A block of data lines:
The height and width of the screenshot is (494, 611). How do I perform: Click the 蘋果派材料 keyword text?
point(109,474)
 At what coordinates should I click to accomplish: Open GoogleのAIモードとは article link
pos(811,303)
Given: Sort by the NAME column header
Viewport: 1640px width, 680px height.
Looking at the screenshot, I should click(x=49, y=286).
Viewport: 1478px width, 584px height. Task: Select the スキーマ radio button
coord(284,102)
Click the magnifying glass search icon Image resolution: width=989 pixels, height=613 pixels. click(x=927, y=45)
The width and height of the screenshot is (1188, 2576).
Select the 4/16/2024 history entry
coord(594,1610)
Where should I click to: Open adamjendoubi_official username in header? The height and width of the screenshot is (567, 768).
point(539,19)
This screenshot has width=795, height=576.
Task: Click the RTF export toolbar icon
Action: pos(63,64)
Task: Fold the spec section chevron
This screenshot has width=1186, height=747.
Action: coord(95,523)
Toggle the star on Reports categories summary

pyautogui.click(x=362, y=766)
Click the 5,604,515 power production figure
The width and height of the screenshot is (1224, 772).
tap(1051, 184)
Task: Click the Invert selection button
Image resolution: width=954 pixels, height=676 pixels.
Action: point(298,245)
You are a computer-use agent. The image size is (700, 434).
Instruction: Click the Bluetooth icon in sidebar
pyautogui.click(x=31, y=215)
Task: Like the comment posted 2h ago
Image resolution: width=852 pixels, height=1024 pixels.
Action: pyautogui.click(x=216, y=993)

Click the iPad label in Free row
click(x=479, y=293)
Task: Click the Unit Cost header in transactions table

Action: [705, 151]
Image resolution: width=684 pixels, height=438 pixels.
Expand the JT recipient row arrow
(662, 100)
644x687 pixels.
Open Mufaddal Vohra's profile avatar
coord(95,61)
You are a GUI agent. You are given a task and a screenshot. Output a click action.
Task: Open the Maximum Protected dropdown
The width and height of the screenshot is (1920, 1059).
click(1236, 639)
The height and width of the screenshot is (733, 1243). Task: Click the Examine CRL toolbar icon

WORK TO DO:
Which lines above contain the word "Open"? Extract each of them in full.

RESULT OF THE TASK:
 At what coordinates should I click to accomplish: Open GoogleのAIモードとは article link
Where should I click to: Open adamjendoubi_official username in header? The height and width of the screenshot is (567, 768).
Open Mufaddal Vohra's profile avatar
Task: Open the Maximum Protected dropdown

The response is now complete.